TASK REQUIREMENTS:
The listing below must be returned in full and unchanged, without the images it carries.

----------------------------------------

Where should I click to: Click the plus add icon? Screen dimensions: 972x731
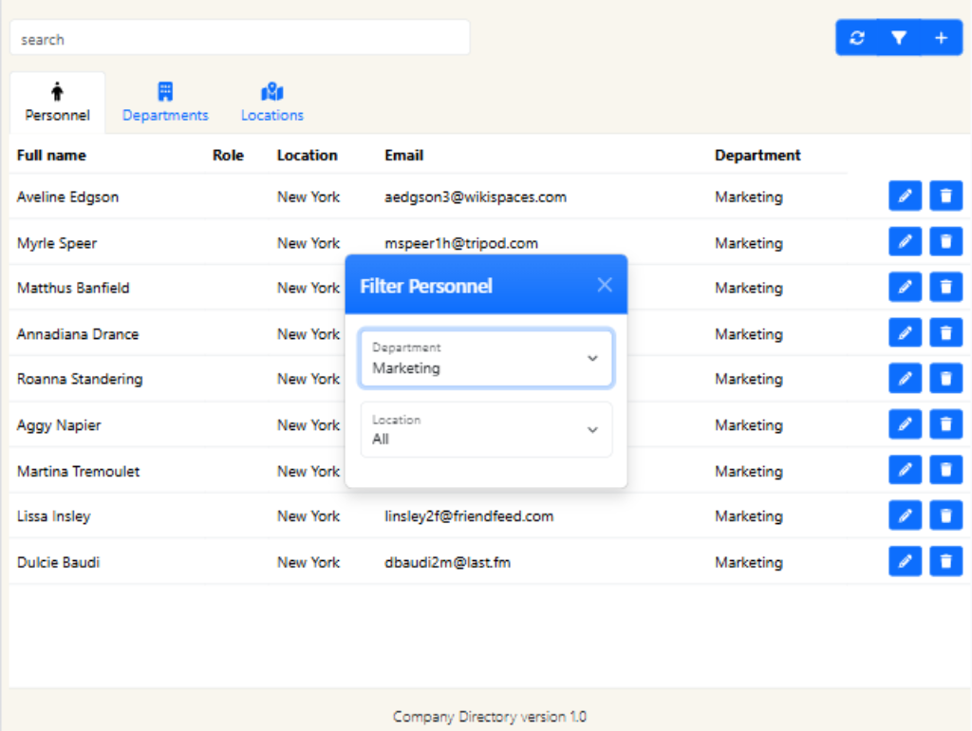[x=941, y=38]
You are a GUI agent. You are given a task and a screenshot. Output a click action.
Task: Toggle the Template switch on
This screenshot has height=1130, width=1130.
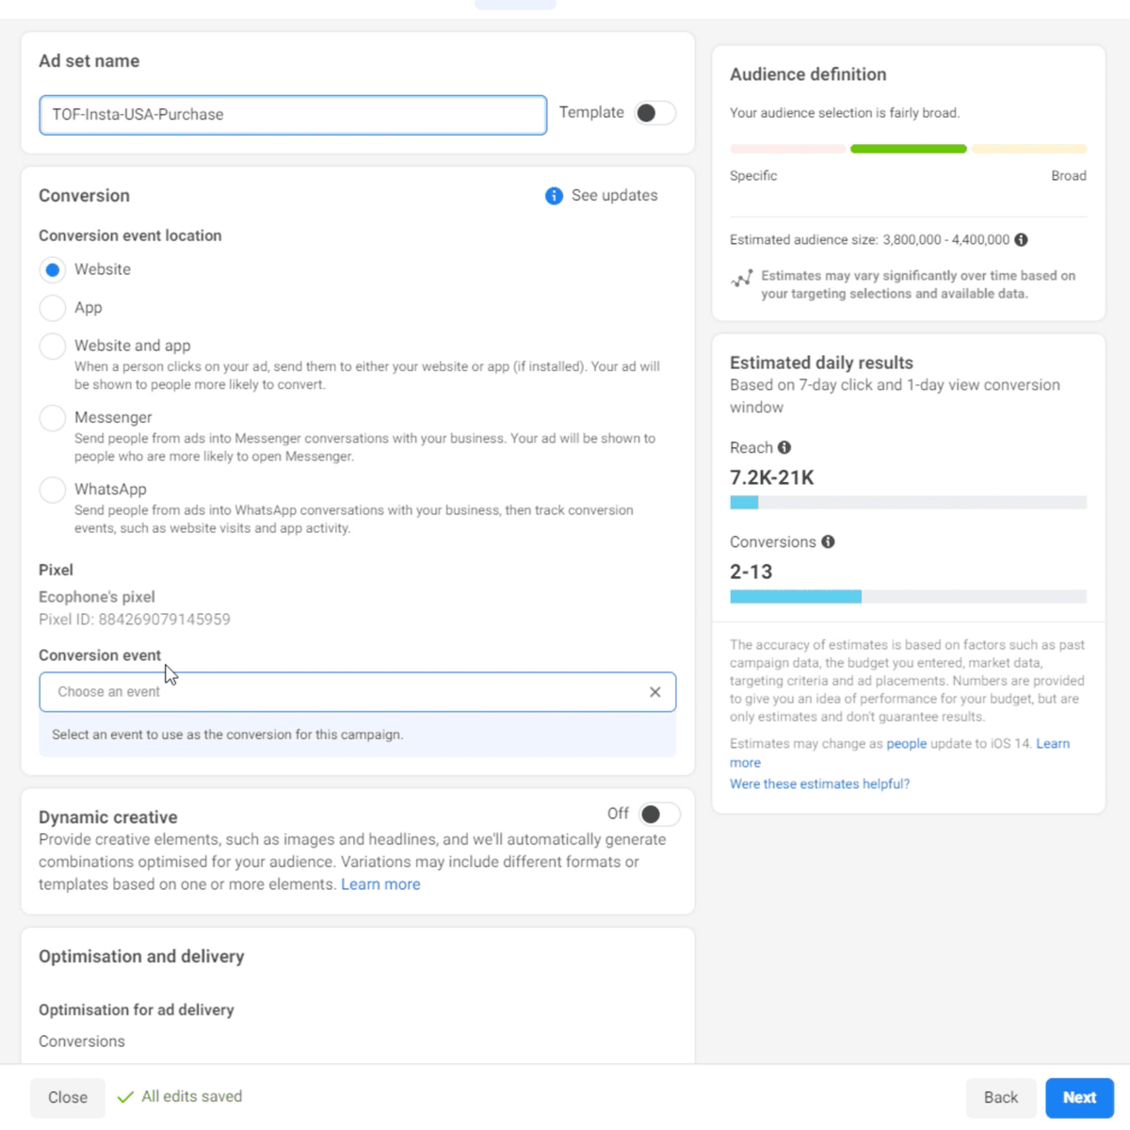654,113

----------------------------------------

REPLY TO THE TASK:
Where should I click to: Click the plus add icon? Screen dimensions: 972x731
[x=941, y=38]
You are a GUI agent. You are given a task and a screenshot. Output a click action.
Task: Toggle the Template switch on
This screenshot has height=1130, width=1130.
654,113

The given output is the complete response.